Pertumbuhan industri mesin peralatan umum biasanya dimulai dari adanya permintaan akan mesin
peralatan untuk sektor pertanian yang kemudian berkembang untuk memenuhi kebutuhan di sektor
pembangunan infrastruktur, pertambangan dan sektor industri pengolahan lainnya sebagai barang
modal. Sebagian besar mesin peralatan umum telah mampu diproduksi di dalam negeri, meskipun
terdapat bahan baku dan komponen yang masih diimpor. Mesin peralatan umum dapat dikelompokkan
menjadi dua kelompok besar, yaitu mesin peralatan umum yang merupakan kelompok static equipment
seperti tangki, pressure vessel, heat exchanger, boiler, cane milling equipment, dan sebagainya. Produk-
produk tersebut merupakan produk yang berbasis pada plate working dan pengecoran. Sedangkan
kelompok lainnya adalah kelompok mesin peralatan yang termasuk rotating equipment seperti turbin,
generator, mesin perkakas, mesin tekstil, engine, dan sebagainya. Produk yang termasuk rotating
equipment merupakan produk yang membutuhkan teknologi presisi tinggi dalam proses pembuatannya.
Kebutuhan produk mesin peralatan umum di pasar domestik cukup potensial sebagai, khususnya dalam
rangka mendukung program-program pengembangan yang dimiliki oleh Pemerintah baik pusat dan
daerah. Beberapa proyek yang membutuhkan dukungan mesin peralatan umum antara lain adalah,
Program Ketahanan Pangan Nasional, Program Pembangunan Rumah Murah, Program Restrukturisasi
Industri Tekstil, Program Pembangunan Galangan Kapal, Program Pembangunan Industri Barang Modal.
Program pembangunan infrastruktur seperti pembangunan jalan tol, proyek-proyek migas, pelabuhan,
pabrik pengolahan kelapa sawit, pabrik gula, pabrik semen, pabrik pupuk, mekanisasi pertanian, dan
sebagainya merupakan potensi pasar yang perlu dioptimalkan untuk membangkitkan kembali kinerja
industri mesin peralatan umum nasional. Namun demikian kebangkitan industri mesin peralatan umum
tersebut menghadapi permasalahan dan tantangan yang perlu dukungan semua pihak.

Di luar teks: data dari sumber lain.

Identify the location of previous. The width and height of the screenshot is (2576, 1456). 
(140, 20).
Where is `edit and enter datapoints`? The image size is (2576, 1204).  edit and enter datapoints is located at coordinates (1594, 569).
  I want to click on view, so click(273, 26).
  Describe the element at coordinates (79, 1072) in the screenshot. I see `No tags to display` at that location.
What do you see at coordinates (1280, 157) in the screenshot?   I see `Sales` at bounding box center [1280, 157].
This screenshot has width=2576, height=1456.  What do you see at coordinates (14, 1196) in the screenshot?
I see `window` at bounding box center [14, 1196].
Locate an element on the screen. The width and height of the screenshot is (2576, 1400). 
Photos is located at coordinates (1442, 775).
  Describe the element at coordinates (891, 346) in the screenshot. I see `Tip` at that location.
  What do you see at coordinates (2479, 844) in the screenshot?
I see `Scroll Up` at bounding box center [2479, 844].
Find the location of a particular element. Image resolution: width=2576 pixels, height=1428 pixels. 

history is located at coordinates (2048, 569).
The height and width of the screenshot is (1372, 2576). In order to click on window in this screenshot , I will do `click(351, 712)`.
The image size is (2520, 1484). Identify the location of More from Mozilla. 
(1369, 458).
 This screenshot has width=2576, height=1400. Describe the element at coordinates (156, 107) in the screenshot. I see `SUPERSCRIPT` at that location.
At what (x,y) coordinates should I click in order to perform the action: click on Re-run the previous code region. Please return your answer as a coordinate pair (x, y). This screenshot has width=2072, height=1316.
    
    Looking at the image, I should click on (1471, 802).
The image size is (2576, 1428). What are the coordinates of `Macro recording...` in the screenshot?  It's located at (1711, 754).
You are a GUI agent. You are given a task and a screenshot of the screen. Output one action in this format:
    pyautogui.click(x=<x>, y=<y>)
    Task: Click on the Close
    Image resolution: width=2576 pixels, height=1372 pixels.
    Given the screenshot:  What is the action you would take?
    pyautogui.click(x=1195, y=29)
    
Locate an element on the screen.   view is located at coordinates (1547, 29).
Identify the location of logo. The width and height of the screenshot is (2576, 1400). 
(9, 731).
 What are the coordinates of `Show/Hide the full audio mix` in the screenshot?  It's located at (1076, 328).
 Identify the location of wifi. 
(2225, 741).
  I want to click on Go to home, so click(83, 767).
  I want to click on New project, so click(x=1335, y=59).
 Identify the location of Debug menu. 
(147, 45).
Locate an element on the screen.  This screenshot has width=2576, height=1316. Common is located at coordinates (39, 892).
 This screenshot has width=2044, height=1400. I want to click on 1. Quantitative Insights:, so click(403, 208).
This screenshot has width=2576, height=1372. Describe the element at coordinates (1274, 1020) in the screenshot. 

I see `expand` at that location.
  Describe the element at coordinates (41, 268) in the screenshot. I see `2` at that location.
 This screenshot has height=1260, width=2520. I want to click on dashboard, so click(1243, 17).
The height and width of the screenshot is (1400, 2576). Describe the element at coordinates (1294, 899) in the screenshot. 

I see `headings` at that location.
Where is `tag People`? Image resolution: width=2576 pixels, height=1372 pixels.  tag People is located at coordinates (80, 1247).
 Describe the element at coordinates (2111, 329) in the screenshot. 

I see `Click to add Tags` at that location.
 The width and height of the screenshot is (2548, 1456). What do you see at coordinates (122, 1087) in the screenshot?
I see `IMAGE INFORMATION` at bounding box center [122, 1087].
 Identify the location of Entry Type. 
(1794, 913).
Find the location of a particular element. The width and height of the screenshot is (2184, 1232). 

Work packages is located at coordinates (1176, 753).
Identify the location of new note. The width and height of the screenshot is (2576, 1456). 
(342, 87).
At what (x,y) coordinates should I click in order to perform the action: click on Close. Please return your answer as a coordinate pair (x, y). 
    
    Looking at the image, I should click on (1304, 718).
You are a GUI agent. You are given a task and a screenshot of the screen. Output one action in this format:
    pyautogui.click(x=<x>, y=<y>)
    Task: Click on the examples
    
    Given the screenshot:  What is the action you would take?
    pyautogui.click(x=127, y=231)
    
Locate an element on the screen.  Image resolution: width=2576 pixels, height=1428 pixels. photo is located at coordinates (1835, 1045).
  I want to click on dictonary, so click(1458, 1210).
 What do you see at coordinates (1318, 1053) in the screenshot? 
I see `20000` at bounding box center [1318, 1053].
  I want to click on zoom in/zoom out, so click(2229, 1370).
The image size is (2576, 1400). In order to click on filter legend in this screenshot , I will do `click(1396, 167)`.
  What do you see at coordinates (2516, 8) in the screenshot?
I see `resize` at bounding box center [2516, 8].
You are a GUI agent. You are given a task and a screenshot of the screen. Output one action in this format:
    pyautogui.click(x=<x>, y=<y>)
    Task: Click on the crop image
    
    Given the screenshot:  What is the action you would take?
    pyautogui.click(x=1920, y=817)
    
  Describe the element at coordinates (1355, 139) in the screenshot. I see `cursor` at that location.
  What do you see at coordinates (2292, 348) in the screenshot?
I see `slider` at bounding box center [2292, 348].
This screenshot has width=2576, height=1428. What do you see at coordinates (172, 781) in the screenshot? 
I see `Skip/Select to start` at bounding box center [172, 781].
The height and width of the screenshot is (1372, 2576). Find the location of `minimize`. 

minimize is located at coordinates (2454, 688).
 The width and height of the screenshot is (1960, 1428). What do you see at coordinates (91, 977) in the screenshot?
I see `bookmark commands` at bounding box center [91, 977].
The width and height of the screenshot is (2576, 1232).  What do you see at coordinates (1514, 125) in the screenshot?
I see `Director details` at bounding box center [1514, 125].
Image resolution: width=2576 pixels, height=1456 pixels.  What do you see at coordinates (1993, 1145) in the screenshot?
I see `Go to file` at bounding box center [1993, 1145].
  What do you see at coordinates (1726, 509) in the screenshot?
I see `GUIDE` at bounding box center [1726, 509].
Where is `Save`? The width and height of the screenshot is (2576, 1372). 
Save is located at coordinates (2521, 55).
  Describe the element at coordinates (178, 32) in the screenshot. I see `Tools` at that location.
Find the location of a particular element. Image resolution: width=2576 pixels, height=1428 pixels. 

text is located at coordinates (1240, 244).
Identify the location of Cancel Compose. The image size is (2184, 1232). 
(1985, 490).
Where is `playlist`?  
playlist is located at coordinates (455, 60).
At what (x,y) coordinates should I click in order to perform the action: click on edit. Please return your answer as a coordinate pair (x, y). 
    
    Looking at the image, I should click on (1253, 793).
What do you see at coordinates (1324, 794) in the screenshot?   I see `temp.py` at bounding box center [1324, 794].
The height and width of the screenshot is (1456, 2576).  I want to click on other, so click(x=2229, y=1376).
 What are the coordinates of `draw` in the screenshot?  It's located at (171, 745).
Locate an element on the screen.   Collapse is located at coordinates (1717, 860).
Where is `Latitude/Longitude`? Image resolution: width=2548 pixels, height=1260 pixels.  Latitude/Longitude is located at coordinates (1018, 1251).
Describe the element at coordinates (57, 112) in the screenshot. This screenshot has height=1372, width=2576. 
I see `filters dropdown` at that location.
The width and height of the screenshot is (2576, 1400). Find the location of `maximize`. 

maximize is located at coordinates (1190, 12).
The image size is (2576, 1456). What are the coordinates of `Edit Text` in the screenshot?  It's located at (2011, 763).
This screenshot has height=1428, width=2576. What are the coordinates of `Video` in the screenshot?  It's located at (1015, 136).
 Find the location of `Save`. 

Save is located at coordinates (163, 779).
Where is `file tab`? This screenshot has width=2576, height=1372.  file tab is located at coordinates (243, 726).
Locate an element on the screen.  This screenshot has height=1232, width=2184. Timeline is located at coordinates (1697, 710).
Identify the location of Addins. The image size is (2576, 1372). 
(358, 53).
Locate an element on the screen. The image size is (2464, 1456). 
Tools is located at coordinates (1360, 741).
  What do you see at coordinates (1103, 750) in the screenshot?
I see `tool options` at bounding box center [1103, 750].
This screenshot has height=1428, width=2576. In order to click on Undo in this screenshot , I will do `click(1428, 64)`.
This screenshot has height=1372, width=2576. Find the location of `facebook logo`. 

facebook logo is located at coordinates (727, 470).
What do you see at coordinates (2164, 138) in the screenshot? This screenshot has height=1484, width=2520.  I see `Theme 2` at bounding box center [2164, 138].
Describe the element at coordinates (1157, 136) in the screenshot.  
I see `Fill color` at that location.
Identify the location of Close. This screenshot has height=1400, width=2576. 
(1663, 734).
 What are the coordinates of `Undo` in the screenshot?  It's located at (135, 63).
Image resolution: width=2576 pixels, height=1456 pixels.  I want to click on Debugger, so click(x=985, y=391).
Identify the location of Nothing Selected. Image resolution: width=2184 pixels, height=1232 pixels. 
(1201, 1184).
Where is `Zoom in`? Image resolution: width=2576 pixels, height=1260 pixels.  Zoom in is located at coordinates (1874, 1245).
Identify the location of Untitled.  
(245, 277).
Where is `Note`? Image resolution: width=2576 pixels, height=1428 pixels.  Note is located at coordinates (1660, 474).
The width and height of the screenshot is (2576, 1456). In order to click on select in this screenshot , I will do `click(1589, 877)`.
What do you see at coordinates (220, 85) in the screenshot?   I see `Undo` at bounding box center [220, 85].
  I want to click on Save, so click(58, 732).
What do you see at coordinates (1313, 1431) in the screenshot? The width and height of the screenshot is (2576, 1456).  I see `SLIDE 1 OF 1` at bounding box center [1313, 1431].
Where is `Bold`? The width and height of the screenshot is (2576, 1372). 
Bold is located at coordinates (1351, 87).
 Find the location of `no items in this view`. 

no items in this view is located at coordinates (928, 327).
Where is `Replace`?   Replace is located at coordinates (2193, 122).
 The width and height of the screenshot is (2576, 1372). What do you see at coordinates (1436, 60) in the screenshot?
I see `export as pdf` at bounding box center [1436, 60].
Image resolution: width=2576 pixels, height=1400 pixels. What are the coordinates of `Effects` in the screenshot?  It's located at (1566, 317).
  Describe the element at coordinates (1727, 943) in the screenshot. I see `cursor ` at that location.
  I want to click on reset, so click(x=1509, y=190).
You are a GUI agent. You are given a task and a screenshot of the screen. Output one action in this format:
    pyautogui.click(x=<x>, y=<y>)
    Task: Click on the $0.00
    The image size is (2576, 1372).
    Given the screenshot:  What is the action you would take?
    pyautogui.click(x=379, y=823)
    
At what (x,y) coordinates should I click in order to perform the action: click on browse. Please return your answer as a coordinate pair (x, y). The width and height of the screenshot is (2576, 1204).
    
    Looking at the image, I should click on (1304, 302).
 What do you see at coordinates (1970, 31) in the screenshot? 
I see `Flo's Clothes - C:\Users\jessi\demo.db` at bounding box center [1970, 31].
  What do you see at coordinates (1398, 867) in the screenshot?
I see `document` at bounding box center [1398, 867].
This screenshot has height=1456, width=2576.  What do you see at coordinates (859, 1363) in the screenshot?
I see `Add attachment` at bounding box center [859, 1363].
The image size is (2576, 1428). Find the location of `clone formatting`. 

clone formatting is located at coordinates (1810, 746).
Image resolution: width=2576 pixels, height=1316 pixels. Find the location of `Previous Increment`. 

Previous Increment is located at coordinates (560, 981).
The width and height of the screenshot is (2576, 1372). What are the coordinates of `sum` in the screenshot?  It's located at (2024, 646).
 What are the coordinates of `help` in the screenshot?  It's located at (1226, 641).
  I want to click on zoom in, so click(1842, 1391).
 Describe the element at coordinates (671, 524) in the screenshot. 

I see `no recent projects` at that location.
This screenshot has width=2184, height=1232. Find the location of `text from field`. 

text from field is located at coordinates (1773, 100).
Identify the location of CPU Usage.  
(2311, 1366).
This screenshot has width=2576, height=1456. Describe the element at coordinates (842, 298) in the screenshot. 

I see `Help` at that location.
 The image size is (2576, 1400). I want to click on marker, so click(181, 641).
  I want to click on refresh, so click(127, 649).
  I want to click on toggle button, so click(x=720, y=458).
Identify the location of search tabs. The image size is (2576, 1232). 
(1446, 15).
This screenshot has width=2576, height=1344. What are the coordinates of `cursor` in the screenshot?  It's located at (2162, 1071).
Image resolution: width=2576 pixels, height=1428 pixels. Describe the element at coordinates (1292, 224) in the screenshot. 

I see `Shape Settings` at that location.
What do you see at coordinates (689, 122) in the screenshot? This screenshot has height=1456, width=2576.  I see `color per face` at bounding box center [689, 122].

Struktur industri mesin peralatan umum dalam negeri saat ini masih perlu diperkokoh mengingat masih
terdapat ketergantungan dalam hal bahan baku dan teknologi.
Saat ini, industri mesin peralatan umum dalam negeri masih mengandalkan pasokan bahan baku dan
teknologi dari luar negeri, khususnya untuk produk-produk kelompok rotating equipment.
Struktur industri yang belum kuat inilah, yang menyebabkan daya saing produk-produk mesin peralatan
umu yang dihasilkan di dalam negeri kalah bersaing dari sisi harga, meskipun memiliki kualitas yang
sama bahkan lebih baik dibandingkan produk-produk impor dari negara lain.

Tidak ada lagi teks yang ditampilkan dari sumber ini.